I definitely have my good days and my bad days. After the first treatment, I began to understand how it ebbs and flows. There are a lot of euphemisms that can be attached the feelings.
It’s like surfing.
Or it’s like being on a rollercoaster.
Or it’s like a storm with sparkly clean days to follow.
The days right after chemo aren’t so bad. The days following those days: lots of fatigue, sleeping, and soreness from the antibody shots. Then the depression sets in. It’s not necessarily depression manufactured within the recesses of my own hormones and chemicals. It feels different from the “bummed out” days. I have to remind myself that chemo makes you depressed. My mantra for those days? It’s the meds, it’s not you.
Or, as we have begun saying in my family: fuck the meds, I just want a happy day.
The plan is to cross-stitch this onto a pillow or something. Perhaps, I’ll make a t-shirts and be one of a few that understands its meaning.

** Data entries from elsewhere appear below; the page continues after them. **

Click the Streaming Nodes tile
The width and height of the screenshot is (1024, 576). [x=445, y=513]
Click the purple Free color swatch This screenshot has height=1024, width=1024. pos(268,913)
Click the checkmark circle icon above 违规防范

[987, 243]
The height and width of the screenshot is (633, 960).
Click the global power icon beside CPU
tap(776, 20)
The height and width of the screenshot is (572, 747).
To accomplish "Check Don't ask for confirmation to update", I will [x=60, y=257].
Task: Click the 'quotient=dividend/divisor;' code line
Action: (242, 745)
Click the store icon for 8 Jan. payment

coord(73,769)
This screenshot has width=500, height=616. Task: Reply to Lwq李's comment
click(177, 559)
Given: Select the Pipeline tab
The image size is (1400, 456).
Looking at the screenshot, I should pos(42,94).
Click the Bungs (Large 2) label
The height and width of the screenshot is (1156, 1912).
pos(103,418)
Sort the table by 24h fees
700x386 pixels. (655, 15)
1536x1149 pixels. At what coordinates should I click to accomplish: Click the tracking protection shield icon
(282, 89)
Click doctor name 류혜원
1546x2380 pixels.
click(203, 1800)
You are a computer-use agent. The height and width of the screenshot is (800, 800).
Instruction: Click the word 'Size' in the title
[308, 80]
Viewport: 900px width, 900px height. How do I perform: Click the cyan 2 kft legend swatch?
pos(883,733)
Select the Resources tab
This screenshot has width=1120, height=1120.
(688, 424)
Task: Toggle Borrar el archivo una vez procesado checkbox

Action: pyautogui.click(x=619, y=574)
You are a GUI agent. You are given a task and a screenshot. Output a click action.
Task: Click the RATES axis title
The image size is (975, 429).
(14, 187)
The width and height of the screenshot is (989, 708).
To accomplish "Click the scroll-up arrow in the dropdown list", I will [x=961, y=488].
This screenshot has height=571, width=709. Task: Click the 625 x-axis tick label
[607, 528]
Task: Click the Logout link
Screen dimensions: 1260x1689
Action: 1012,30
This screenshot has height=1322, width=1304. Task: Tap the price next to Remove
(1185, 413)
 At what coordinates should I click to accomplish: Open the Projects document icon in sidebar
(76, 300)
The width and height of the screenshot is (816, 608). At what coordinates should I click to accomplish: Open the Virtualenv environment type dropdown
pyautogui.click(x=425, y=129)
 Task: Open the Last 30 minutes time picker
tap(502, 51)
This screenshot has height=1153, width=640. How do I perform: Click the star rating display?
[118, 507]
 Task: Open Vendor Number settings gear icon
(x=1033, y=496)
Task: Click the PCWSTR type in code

To a certain extent, I was lonely when working full time and completing graduate classes, because I was always busy. I had no social life. I had moved away from some of my friends and it became harder to call them up or join in activities at the last minute. I would be excited to have an outing at a restaurant because it would be outside the norm.
Now, it’s a different kind of lonely: the kind of lonely where I’m forced to think about things that I wanted to avoid. For example, I’m a patient person with other people, but with myself, I’m my own worst critic. Being left to my own devices is a bit devastating because I feel so unproductive.
It’s hard because I want to put on a brave face for the people I care about. I want them to feel the success of my treatment as much as I do. But I also want to protect them from seeing me at my worst or when I’m down. This is probably the most difficult aspect of the cancer process, I’ve discovered. I like to think I’m a compassionate person and perhaps someone who puts other people before me. This situation has taken that away from me and forced me to take care of myself. I wonder why I have ignored this for so long.
I had a reaction to the first drug in my 2nd chemo treatment on Friday. The Rituxan helps antibodies and the nurse began to increase the rate that it was going into my body since my vitals were looking good. I began to have chills and started shaking. My mother, staying with me the entire duration of this chemo, began to look alarmed. The nurse and doctor were keeping a close watch on me and just stopped the IV to let my body recover. They covered me with blankets and I just sat there and shook for a while, though I couldn’t tell you for how long. My mom said my face went sheet white, blue veins began to appear in my face, and my lips began to turn bluish. Apparently, this was the reaction they were trying to avoid in the hospital during the first treatment. After my chills and subsequent fever subsided, the treatment continued.
I had a small amount of sadness to realize that I was the first person at the oncology center to arrive and the last one to leave.
For the rest of the day, my stomach felt sour and my taste buds were off (as usual), but I was reeling more from the realization of what just happened. In retrospect, it’s unnerving because of the psychology of the things they put into my body for the sake of killing off the mass. It affects my thoughts and I think that requires more recovery time than the actuality of the stuff inside of me.
Then again, it’s the meds, it’s not me.
So, in jumping off the depression train, I’m trying to create a list of happy thoughts in my head for the times when I feel down. I’m learning to meditate and center myself through all the fog and anxiety.
I would also like to start a little garden in the backyard. Just so I have something to work on and have the opportunity to watch something grow. Maybe it will placate some of my own dark thoughts and create something positive.
A reminder to myself: there are better days ahead.